:: Requirement ::
Reproduce the passage about Sarah Palin and the 2008 Democratic Convention in full, word for word.

:: Selected text ::
------
FILE PHOTO: Former vice-presidential candidate Sarah Palin speaks while campaigning for U.S. Senate candidate Judge Roy Moore at the Historic Union Station Train Shed in Montgomery, Alabama, U.S., September 21, 2017. REUTERS/Tami Chappell/File Photo

Here’s what she told Sean Hannity on Fox last week:

“I’m going to throw my hat in the ring because we need people that have cajones. We need people like Donald Trump who has nothing to lose like me. We got nothing to lose and no more of this vanilla milquetoast namby-pamby wussy pussy stuff.”

And sure enough the Lioness of Wasilla struck on April Fools’ Day:

“America is at a tipping point. As I’ve watched the far left destroy the country, I knew I had to step up and join the fight. At this critical time in our nation’s history, we need leaders who will combat the left’s socialist, big-government, America-last agenda.”

Let’s go back to 2008. 

Barack Obama

I was in Denver, Colorado and the Democratic Convention that had just made history in nominating Barack Obama for president – the first time an African American had won that  prize.  The party, and its supporters were ecstatic, with the concluding words of Obama’s acceptance speech still in their ears:

“America, we cannot turn back. Not with so much work to be done. Not with so many children to educate, and so many veterans to care for. Not with an economy to fix and cities to rebuild and farms to save,

“Not with so many families to protect and so many lives to mend. America, we cannot turn back. We cannot walk alone. At this moment, in this election, we must pledge once more to march into the future. Let us keep that promise — that American promise — and in the words of Scripture hold firmly, without wavering, to the hope that we confess.”

Senator John McCain’s Republican convention was still ahead.
------
:: Stored data ::
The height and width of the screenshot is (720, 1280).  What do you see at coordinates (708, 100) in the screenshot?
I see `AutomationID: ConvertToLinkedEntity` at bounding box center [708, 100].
------
:: Final result ::
FILE PHOTO: Former vice-presidential candidate Sarah Palin speaks while campaigning for U.S. Senate candidate Judge Roy Moore at the Historic Union Station Train Shed in Montgomery, Alabama, U.S., September 21, 2017. REUTERS/Tami Chappell/File Photo

Here’s what she told Sean Hannity on Fox last week:

“I’m going to throw my hat in the ring because we need people that have cajones. We need people like Donald Trump who has nothing to lose like me. We got nothing to lose and no more of this vanilla milquetoast namby-pamby wussy pussy stuff.”

And sure enough the Lioness of Wasilla struck on April Fools’ Day:

“America is at a tipping point. As I’ve watched the far left destroy the country, I knew I had to step up and join the fight. At this critical time in our nation’s history, we need leaders who will combat the left’s socialist, big-government, America-last agenda.”

Let’s go back to 2008. 

Barack Obama

I was in Denver, Colorado and the Democratic Convention that had just made history in nominating Barack Obama for president – the first time an African American had won that  prize.  The party, and its supporters were ecstatic, with the concluding words of Obama’s acceptance speech still in their ears:

“America, we cannot turn back. Not with so much work to be done. Not with so many children to educate, and so many veterans to care for. Not with an economy to fix and cities to rebuild and farms to save,

“Not with so many families to protect and so many lives to mend. America, we cannot turn back. We cannot walk alone. At this moment, in this election, we must pledge once more to march into the future. Let us keep that promise — that American promise — and in the words of Scripture hold firmly, without wavering, to the hope that we confess.”

Senator John McCain’s Republican convention was still ahead.